Vol 5, No 3 (2020)
Original article
Published online: 2020-09-07

open access

Page views 431
Article views/downloads 725
Get Citation

Connect on Social Media

Connect on Social Media

Relation between parameters of body composition and echocardiography in patients with nonvalvular atrial fibrillation

Marzena Anaszewicz1, Jacek Budzyński23
Medical Research Journal 2020;5(3):167-176.

Abstract

Purpose: Both nutritional status and echocardiographic parameters are associated with the risk of atrial fibrillation (AF). The aim of this study was to determine the relationships between parameters of transthoracic echocardiography and nutritional status assessment as risk factors for AF.

Methods:
This cross-sectional study considered 120 consecutive patients hospitalized due to AF and 240 inpatients admitted due to exacerbation of cardiovascular conditions. Echocardiographic parameters and parameters of nutritional status were determined for each patient.

• _Input data_:
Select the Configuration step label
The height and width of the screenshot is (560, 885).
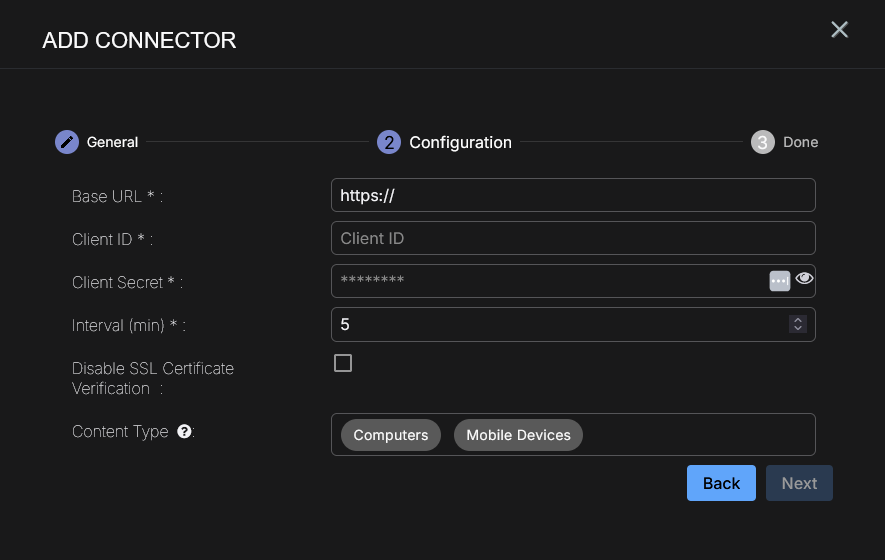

• _Questions on the material_:
1. According to the article, how many patients hospitalized due to atrial fibrillation did the study include?
2. Say whether each statement agrees with the article, answering yes or no and quoting the words that decide it:
(a) The study was cross-sectional.
(b) The comparison group was made up of 120 inpatients.
(c) The article was published online in 2020.

• _Task-by-task answers_:
1. 120 consecutive patients.

2.
(a) Yes: "This cross-sectional study considered 120 consecutive patients hospitalized due to AF"
(b) No: "240 inpatients admitted due to exacerbation of cardiovascular conditions"
(c) Yes: "Published online: 2020-09-07"